## Exercise details
All lines from the one containing "Акции (1018, 661)" through the end of the data below are to be transcribed exactly. Leave out the rest.

*** Source material ***

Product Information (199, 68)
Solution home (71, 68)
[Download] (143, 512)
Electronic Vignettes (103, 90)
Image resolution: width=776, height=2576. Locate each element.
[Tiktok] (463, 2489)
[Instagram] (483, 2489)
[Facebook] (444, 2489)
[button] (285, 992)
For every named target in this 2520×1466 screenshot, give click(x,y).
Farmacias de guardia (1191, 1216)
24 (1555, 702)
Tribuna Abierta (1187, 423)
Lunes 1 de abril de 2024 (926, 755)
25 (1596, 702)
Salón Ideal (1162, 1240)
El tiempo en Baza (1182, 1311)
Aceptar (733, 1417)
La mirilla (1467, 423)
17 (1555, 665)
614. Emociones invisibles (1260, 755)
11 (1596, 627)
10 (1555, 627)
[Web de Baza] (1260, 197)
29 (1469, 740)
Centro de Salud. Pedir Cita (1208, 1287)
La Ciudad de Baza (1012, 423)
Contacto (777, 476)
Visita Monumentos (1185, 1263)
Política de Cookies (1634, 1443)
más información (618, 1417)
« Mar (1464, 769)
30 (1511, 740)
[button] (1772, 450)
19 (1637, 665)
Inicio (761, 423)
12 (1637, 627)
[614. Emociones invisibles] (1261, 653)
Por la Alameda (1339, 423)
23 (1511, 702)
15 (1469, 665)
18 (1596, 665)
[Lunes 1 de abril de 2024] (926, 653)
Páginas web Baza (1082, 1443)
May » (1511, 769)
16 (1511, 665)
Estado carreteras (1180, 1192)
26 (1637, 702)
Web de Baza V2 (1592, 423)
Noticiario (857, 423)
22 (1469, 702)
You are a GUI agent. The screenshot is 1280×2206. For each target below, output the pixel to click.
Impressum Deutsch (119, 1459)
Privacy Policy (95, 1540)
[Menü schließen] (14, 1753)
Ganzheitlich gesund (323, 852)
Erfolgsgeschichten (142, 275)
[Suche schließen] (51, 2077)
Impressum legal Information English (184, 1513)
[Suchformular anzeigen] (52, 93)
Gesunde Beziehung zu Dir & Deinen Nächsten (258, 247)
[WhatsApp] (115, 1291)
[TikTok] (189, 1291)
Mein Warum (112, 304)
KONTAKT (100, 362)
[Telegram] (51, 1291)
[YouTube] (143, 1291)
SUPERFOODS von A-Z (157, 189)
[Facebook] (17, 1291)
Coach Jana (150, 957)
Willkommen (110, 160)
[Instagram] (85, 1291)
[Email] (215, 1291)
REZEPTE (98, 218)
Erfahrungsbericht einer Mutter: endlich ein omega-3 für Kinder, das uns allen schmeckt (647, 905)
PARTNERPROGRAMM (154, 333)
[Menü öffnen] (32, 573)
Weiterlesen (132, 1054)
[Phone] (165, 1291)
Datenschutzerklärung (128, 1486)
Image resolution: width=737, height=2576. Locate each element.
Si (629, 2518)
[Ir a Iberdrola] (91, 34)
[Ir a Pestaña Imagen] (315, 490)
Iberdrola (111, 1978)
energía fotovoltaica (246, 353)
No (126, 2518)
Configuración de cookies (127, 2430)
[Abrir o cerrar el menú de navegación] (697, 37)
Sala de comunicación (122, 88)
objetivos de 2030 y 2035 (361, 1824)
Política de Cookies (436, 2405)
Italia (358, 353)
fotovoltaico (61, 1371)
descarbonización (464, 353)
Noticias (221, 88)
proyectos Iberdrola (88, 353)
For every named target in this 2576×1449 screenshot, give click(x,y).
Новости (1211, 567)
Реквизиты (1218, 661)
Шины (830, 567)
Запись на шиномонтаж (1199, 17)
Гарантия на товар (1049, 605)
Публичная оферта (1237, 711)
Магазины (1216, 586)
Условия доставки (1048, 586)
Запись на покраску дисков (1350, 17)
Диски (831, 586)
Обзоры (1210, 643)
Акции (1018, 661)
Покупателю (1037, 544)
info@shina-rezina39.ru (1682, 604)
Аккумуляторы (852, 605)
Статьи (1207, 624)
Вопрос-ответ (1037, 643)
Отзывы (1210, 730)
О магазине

*** End of Source material ***

## Answer area
Акции (1018, 661)
Покупателю (1037, 544)
info@shina-rezina39.ru (1682, 604)
Аккумуляторы (852, 605)
Статьи (1207, 624)
Вопрос-ответ (1037, 643)
Отзывы (1210, 730)
О магазине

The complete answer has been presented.